В музыкальной школе, где он учился, говорили: «У него абсолютный слух». А соседи твердили, что он кровопивец, что от него нет житья, что он всех доведет до инфаркта. Котёл, действительно занимался музыкой с большим воодушевлением, играл на фортепиано, на аккордеоне, флейте: по три часа в день гонял гаммы, потом ещё играл мелодии и для ритма топал ногами, а в паузах хрипел и свистел — изображал целый оркестр и ликующую толпу. Что только с ним ни делали! И стёкла били, и записки с угрозами писали. В конце концов соседи насели на ЖЭК, Котлу для занятий музыкой отвели пристройку к бойлерной, и он там пугал голубей и кошек.

Котёл — живописный человек: высокий, черноволосый, с глубокими темными глазами, которые просто завораживали слабый пол.
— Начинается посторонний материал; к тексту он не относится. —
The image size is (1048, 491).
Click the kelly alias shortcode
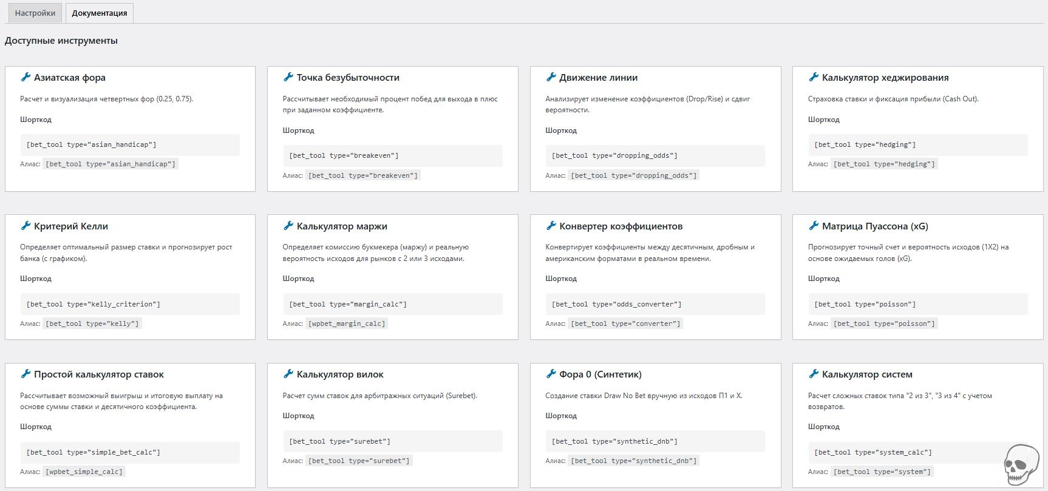92,323
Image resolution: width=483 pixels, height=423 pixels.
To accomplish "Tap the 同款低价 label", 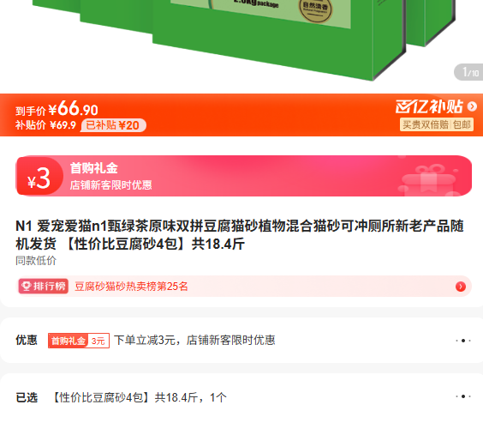I will [x=36, y=261].
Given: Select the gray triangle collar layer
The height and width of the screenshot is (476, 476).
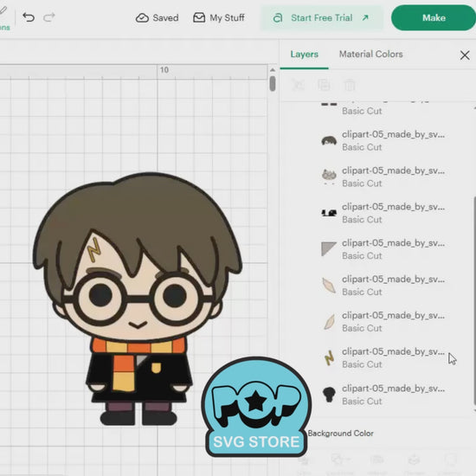Looking at the screenshot, I should 383,249.
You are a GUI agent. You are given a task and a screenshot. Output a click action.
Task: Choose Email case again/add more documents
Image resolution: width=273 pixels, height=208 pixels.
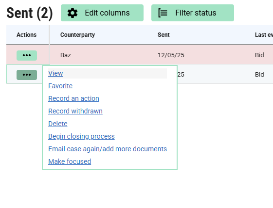tap(108, 149)
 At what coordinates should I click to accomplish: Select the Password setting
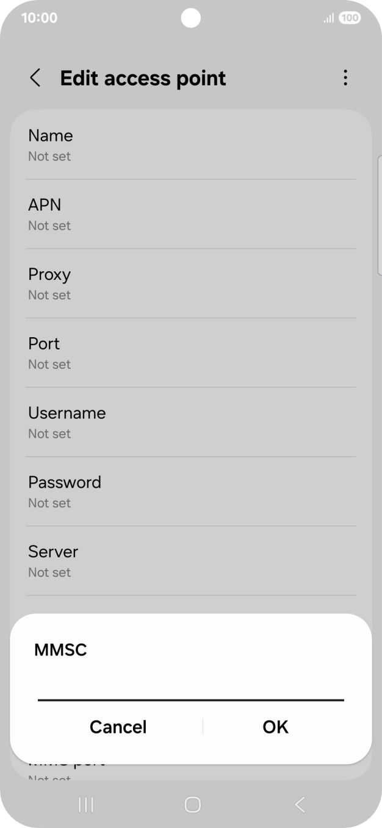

Я помню, как на один фестиваль пришли его поклонницы из всех районов Москвы, а одна барышня даже прикатила из Ленинграда.
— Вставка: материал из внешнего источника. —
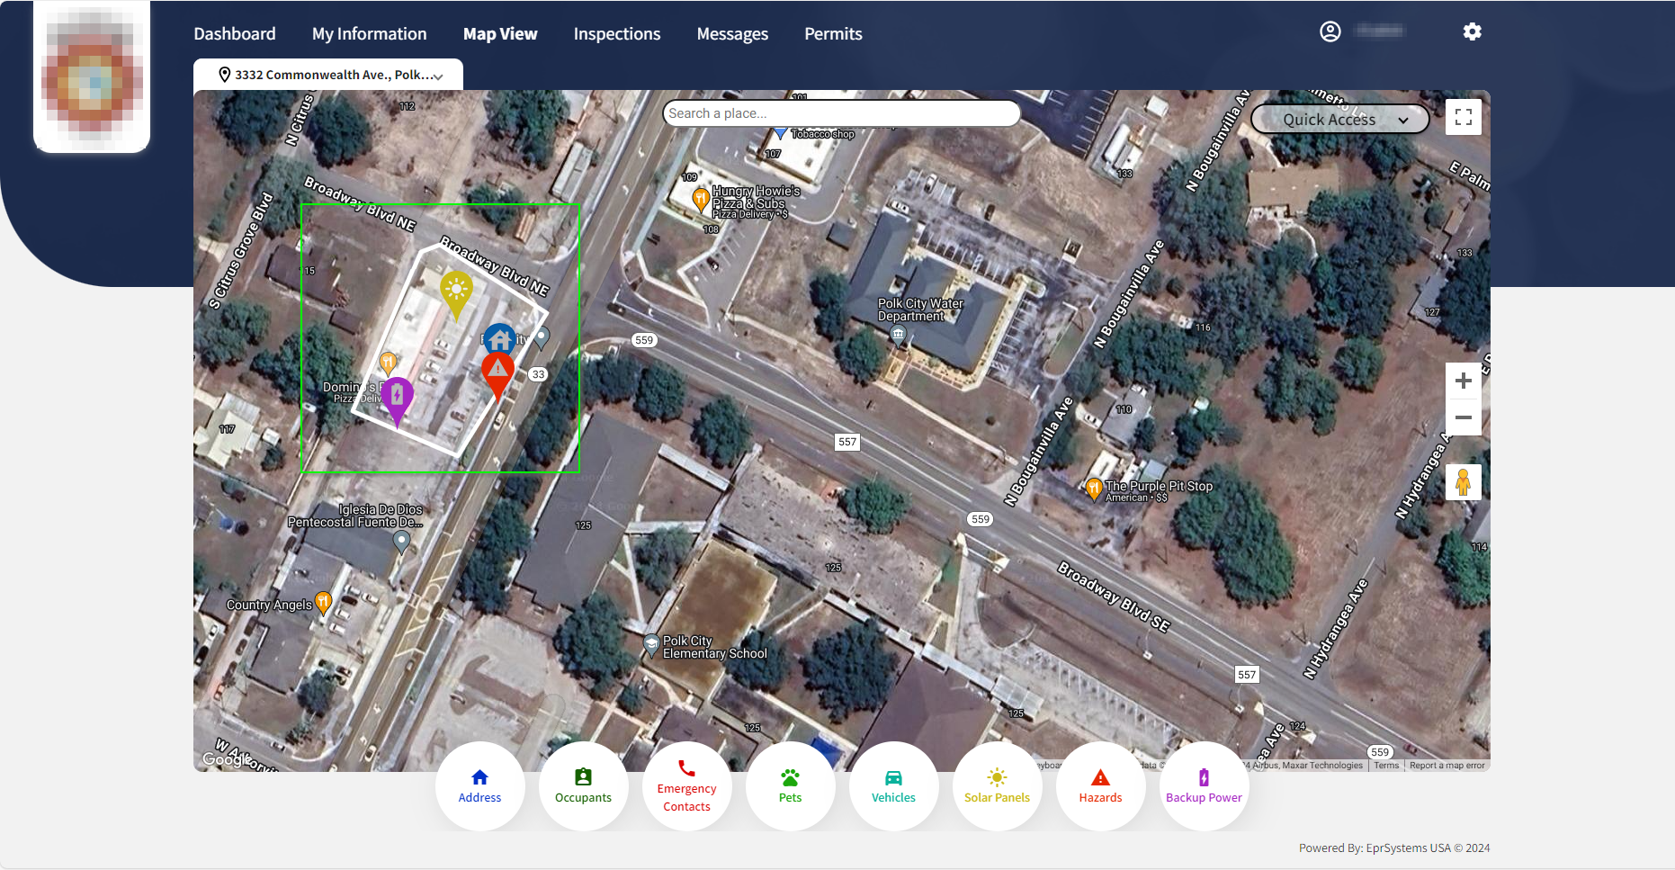Zoom in the map with plus button
1675x870 pixels.
click(x=1463, y=381)

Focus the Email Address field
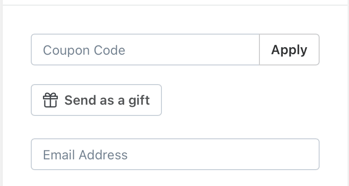[175, 154]
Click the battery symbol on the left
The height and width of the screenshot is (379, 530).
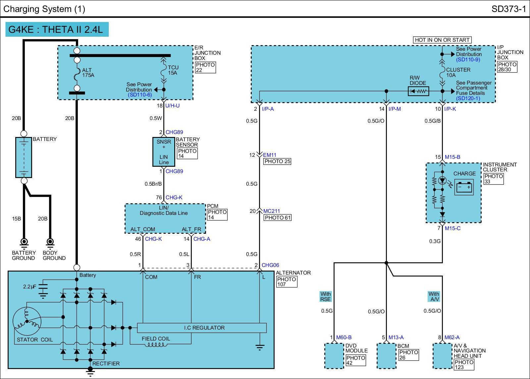coord(24,158)
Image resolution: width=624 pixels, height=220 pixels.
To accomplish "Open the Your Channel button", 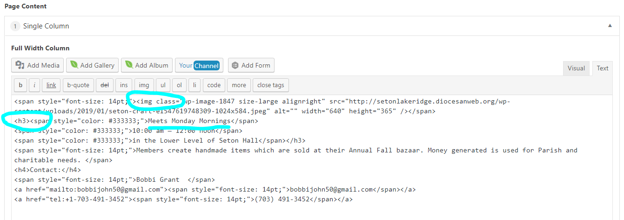I will pyautogui.click(x=199, y=65).
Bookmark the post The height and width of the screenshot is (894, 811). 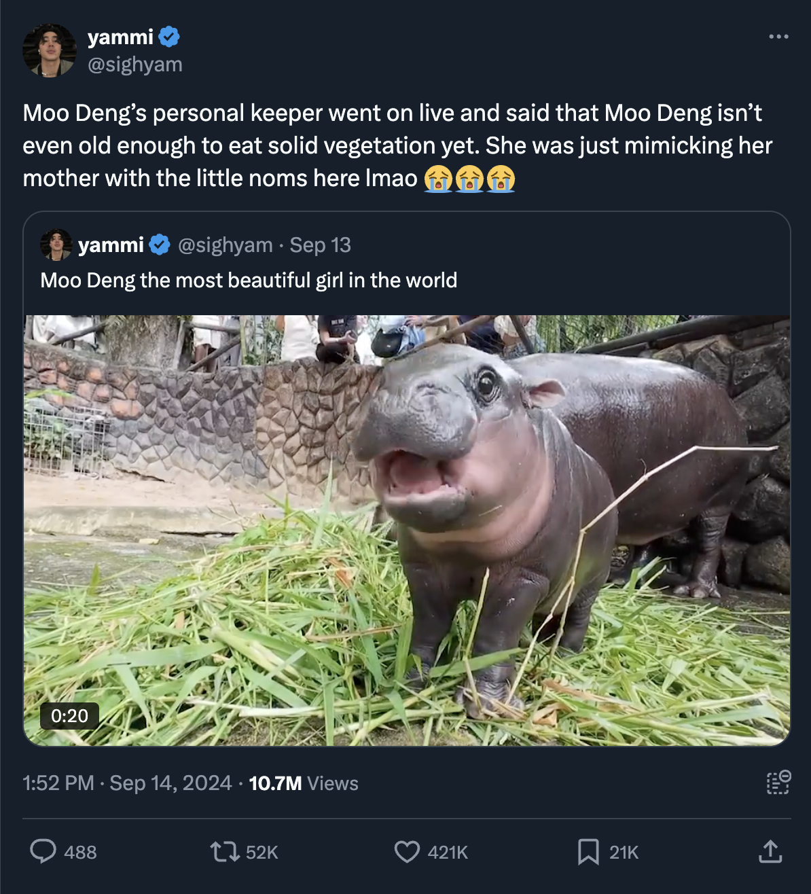pyautogui.click(x=588, y=852)
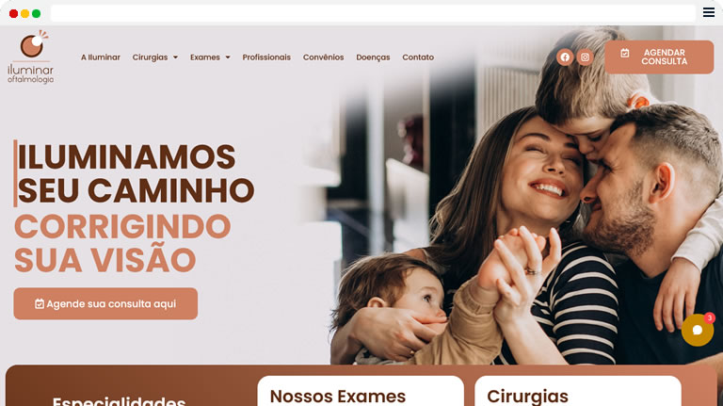This screenshot has height=406, width=723.
Task: Go to the Convênios page
Action: (323, 57)
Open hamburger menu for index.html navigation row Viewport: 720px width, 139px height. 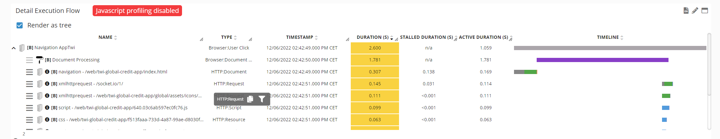click(29, 72)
Котёл окончил мединститут и уже писал кандидатскую в институте нейрохирургии, а по вечерам играл в «Птице». Где только он не играл! Вместе с тромбонистом Игорем Заверткиным «дудел» на флейте в театре «Современник» в пьесе «Вкус черешни», подрабатывал аккордеонистом в цирке — «музицировал» на арене среди слонов; играл на похоронах и свадьбах. Случалось, в одном зале ресторана исполнял бурную вещь на свадьбе, а отыграв, перебегал в соседний зал, где отмечали поминки, и начинал что-нибудь печальное.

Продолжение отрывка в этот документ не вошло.